[Rows showing where targets appear]
+ + + + +

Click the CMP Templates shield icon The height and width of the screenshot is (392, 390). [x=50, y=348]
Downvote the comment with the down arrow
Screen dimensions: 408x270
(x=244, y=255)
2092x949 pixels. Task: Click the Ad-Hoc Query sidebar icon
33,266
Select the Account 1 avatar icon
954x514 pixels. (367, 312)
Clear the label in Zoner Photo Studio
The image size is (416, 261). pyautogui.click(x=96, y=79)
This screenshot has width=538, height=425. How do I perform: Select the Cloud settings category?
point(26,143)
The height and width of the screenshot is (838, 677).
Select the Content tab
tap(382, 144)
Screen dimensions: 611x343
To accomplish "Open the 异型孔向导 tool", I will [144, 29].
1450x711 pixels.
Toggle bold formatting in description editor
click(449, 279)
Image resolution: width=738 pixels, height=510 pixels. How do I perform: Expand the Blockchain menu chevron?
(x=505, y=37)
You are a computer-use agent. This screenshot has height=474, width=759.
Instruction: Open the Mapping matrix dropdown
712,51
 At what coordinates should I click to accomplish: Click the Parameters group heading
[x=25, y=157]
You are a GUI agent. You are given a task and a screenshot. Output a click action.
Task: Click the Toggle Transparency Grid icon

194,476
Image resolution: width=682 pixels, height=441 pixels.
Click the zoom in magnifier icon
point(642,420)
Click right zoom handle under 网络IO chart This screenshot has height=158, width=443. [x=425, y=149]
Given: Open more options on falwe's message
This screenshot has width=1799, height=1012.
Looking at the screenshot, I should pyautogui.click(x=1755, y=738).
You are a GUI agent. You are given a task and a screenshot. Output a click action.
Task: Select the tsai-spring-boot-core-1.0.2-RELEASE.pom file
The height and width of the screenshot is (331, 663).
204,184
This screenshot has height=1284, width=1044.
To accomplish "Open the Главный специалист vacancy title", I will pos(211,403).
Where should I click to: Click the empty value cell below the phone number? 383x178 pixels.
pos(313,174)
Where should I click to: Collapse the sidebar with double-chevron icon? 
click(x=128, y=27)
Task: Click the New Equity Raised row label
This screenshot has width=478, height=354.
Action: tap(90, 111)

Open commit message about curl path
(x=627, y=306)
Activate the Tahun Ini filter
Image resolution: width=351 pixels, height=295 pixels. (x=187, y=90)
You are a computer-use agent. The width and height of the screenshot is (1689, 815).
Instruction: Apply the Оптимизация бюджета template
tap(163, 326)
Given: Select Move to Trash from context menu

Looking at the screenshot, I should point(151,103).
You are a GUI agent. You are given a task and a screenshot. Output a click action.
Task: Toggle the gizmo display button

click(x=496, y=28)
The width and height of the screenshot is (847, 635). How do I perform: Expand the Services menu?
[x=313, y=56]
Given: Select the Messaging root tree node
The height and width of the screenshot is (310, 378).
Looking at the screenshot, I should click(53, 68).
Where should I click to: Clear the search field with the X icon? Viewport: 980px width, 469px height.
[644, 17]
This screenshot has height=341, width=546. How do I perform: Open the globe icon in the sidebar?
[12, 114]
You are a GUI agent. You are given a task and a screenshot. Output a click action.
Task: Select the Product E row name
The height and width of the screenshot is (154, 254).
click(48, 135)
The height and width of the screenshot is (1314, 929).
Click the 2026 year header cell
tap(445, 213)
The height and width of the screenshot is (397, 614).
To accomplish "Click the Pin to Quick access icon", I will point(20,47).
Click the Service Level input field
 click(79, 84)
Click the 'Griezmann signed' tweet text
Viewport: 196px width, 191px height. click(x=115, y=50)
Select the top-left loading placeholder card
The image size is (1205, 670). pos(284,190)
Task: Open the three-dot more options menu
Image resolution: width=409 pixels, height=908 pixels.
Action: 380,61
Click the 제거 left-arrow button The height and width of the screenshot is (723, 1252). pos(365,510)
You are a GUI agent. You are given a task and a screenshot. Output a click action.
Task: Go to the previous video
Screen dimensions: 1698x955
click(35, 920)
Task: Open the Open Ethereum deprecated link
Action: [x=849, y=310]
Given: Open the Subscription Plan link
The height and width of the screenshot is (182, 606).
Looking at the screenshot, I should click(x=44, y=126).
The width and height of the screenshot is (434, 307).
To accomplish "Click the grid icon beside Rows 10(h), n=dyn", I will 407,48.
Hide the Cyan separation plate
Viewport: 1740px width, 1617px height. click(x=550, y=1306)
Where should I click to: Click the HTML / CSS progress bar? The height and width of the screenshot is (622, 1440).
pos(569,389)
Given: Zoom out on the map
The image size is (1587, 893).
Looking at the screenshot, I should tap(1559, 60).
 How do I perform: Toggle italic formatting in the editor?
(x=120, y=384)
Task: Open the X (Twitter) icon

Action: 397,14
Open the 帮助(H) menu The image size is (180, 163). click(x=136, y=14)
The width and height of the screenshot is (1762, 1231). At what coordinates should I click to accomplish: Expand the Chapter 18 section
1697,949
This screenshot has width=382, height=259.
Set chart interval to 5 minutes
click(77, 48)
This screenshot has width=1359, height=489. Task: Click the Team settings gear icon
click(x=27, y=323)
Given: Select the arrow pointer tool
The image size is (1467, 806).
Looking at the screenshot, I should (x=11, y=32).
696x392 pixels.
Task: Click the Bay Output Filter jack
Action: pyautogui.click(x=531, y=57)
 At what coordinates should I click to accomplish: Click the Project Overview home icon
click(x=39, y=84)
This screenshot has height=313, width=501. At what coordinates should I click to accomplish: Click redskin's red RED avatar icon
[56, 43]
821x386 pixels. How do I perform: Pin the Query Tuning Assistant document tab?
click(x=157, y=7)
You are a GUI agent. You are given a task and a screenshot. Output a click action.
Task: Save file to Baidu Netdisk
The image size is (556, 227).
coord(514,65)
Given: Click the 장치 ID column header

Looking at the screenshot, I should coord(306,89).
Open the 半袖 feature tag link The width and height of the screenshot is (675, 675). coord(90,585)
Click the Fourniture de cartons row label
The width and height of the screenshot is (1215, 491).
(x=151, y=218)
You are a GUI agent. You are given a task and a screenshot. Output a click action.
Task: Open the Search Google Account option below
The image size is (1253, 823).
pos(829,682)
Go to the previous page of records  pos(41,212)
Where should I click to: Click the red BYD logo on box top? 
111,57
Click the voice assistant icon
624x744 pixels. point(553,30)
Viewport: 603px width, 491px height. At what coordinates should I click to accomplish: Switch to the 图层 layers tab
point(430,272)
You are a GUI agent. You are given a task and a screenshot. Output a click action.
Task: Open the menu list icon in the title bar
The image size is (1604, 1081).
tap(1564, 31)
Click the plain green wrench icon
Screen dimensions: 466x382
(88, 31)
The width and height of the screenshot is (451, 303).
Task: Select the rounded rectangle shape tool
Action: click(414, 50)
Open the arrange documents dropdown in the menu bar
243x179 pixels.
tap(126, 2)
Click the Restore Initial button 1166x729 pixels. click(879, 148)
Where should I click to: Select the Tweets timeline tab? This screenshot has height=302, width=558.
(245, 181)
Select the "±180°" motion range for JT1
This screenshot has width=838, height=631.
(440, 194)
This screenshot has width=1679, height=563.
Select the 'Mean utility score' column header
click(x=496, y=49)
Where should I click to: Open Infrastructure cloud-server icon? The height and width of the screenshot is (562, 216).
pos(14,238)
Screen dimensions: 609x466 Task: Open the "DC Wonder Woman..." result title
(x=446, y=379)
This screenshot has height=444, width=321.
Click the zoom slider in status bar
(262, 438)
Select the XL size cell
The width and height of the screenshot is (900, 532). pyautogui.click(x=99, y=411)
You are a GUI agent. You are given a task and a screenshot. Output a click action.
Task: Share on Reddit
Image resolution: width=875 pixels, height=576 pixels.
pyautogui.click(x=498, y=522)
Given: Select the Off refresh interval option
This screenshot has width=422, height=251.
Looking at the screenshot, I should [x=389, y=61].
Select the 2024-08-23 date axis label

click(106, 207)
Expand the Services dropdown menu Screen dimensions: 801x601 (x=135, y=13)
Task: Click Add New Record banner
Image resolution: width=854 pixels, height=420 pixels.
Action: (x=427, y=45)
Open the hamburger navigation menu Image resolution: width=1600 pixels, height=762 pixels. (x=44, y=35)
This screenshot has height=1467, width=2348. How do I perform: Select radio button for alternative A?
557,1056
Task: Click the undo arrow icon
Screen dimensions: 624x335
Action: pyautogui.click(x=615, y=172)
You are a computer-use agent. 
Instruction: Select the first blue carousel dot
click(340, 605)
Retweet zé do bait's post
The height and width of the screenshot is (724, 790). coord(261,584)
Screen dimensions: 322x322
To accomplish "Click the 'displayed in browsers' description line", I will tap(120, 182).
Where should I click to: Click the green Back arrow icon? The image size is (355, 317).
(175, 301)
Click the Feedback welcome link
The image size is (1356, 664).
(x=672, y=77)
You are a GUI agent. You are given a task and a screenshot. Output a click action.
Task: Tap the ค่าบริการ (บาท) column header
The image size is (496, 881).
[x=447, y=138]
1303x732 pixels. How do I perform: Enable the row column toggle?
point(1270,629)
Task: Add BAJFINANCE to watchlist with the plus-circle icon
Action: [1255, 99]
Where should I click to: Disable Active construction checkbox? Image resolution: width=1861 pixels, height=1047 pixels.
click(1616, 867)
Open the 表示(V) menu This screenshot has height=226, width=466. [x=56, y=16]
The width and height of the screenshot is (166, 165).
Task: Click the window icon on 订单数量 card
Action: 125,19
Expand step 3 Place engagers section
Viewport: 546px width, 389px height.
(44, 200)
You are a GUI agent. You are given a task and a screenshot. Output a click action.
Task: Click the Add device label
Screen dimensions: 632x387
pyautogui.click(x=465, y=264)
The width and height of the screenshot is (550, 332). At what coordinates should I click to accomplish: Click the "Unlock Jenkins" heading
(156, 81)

+ + + + +

STATED PROBLEM – Please count the lines in the material above that contain the word "editor", and reply with the number alone.

EXPECTED ANSWER – 2